To hear Aravosis tell it, he and multitudes of like-minded gay souls have been sitting at the civil rights table for more than 30 years, waiting to be served. Now, after many years of blood, sweat, toil and tears, a feast in the form of federal protection against sexual orientation discrimination in the workplace has finally been prepared. Lips are being licked, chops smacked, saliva salivated, when -- WTF!?! -- a gaunt figure lurches through the door.

It is a transgender person, cupped hands extended, begging for food. Seems somebody on the guest list -- maybe a lot of somebodies -- let this stranger in off the streets without consulting everyone else beforehand, claiming he-she-it-or-whatever was a relative of some sort. Suddenly, what was supposed to be a fabulous dinner party starts surreally morphing into one of those OxFam fundraisers dramatizing third-world hunger whose sole function is to make the "haves" feel guilty for the plight of the "have-nots."

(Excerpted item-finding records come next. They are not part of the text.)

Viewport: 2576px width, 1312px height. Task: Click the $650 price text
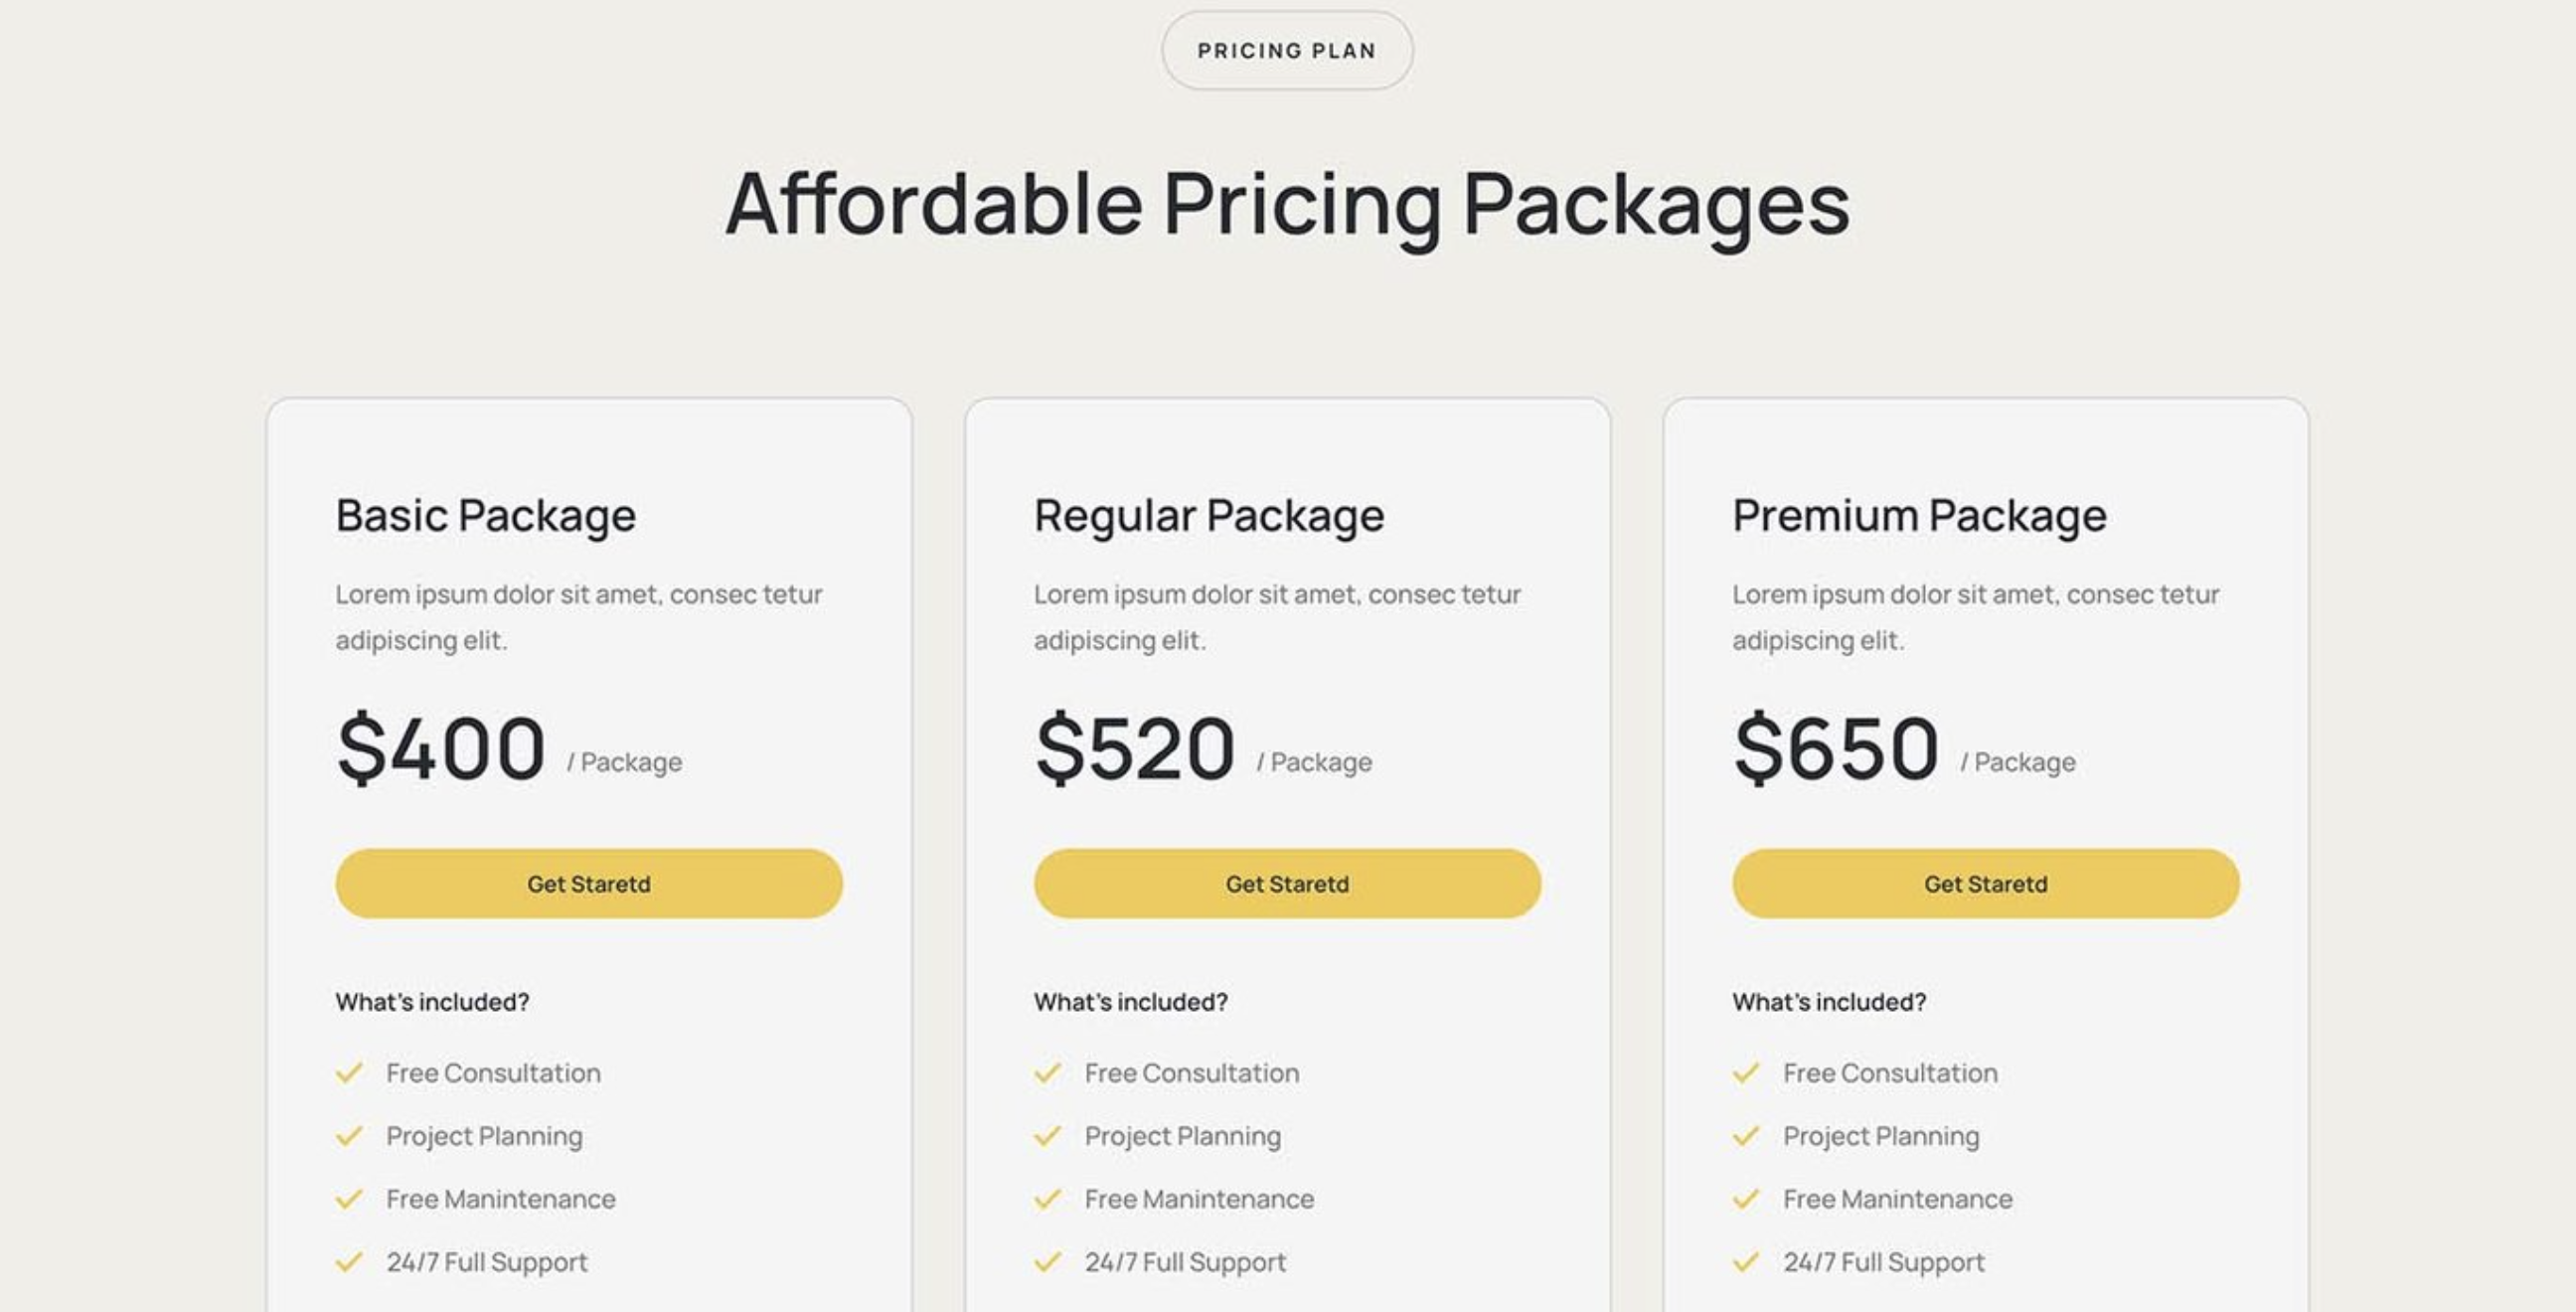[x=1836, y=748]
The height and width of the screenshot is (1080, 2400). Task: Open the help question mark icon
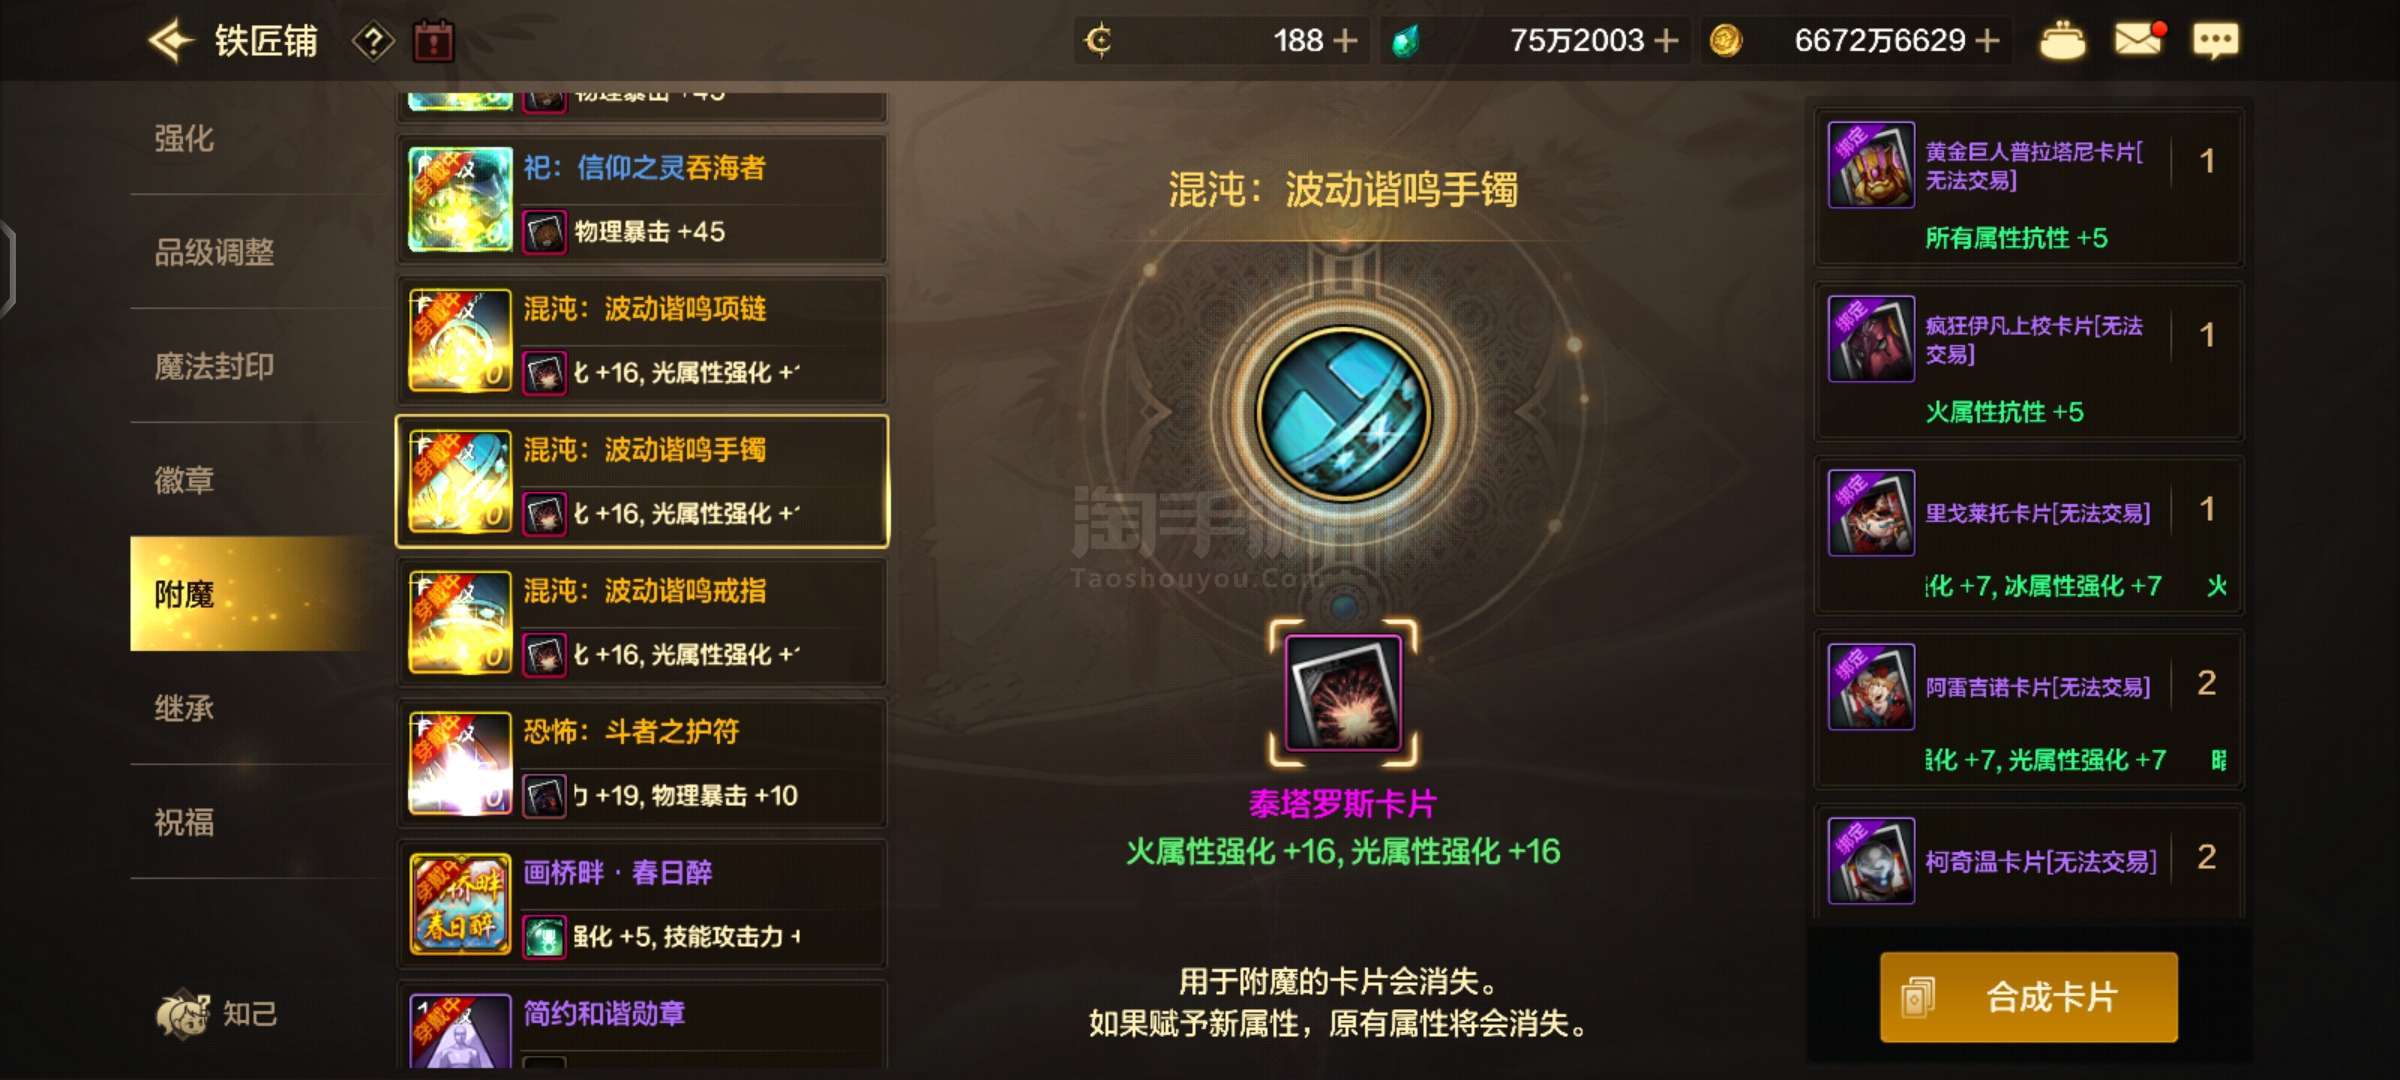pyautogui.click(x=373, y=41)
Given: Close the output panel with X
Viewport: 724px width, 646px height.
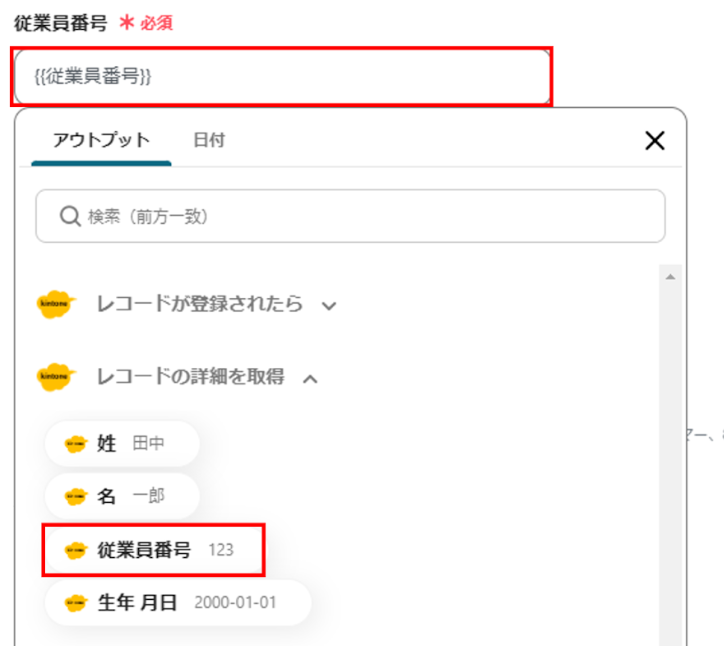Looking at the screenshot, I should pyautogui.click(x=655, y=140).
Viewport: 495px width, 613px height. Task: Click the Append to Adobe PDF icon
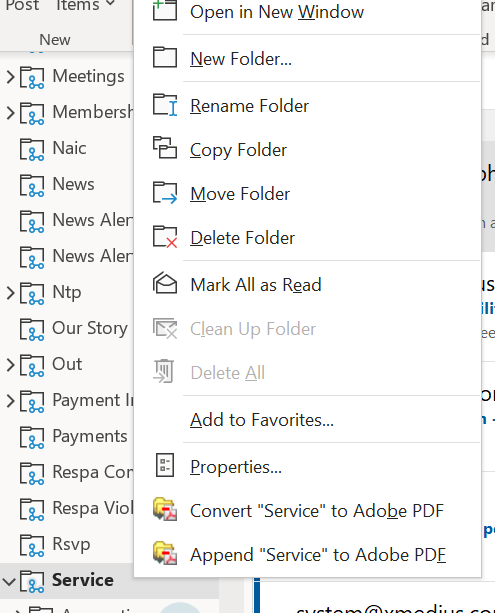(x=165, y=553)
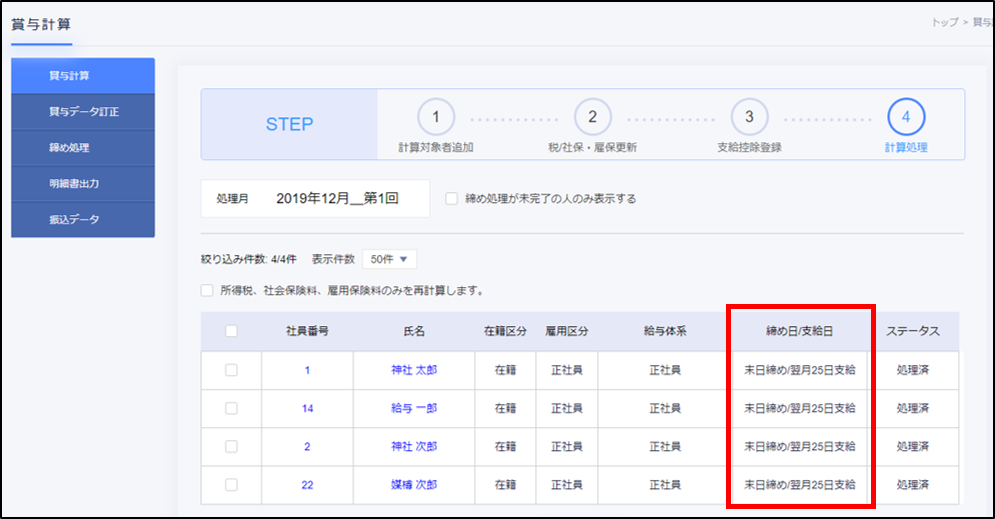Image resolution: width=995 pixels, height=519 pixels.
Task: Enable 締め処理が未完了の人のみ表示する checkbox
Action: pyautogui.click(x=452, y=199)
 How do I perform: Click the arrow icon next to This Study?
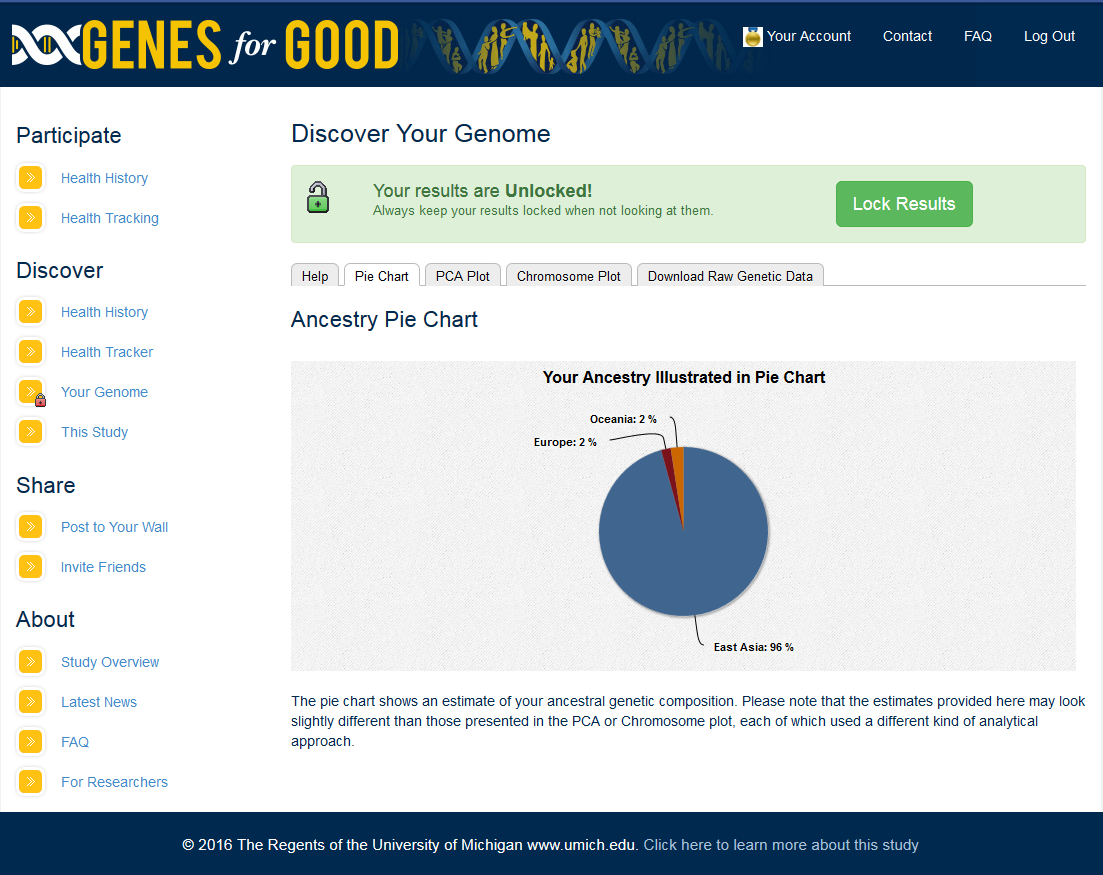(x=31, y=432)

Maitre d' Barney Frank offers an elegant pretext for throwing the bum out. The establishment's new management, Speaker Nancy Pelosi, is caught off-guard by the awkward turn of events, but deftly shuffles the hubbub into the wings and starts working the room, all smiles, to reassure the assembled guests that a somber and long-sought civil rights victory will be celebrated in short order.

Aravosis and those who share his me-first perspective are not so sure. Seeing half a loaf of civil rights protection on the table before them, and sensing that the soirée might come to a premature and unexpected denouement, they make a grab, elbows akimbo, for said truncated loaf. This is, after all, their party.

In my line of work -- teaching history and theory of sexuality and gender -- we've invented a polysyllabic technical term applicable to Aravosis & Co., which is homocentric, whose definition Aravosis supplies when he asserts, as he did in his recent essay, that gay is the term around which the GLBT universe revolves. By gay he means gay men like himself, to which is added (in descending order of importance), lesbian, bisexual and transgender, beyond which lies an even more obscure region of poorly understood and infrequently observed identities.

Aravosis isn't questioning the place of the T in the GLBT batting order; he's just concerned with properly marking the distinction between "enough like me" and "too different from me" to merit inclusion in the categories with which he identifies. His position is a bit like those kerfuffled astronomers not too long ago, scratching their noggins over how to define Pluto's place in the conceptual scheme of the solar system. Sure, we've been calling it a planet for a good number of years because it's round and orbits the sun just like our Earth, but now it appears that if we keep doing so we'll have to let a bunch of the bigger asteroids into the planet category, as well as some other weird faraway stuff we only recently learned about, which stretches the definition of "planet" into a name for things we don't really think of as being much like good ol' Earth, so let's just demote Pluto instead. In Aravosis' homocentric cosmology, men may not be from Mars, nor women from Venus, but transgender people are definitely from Pluto.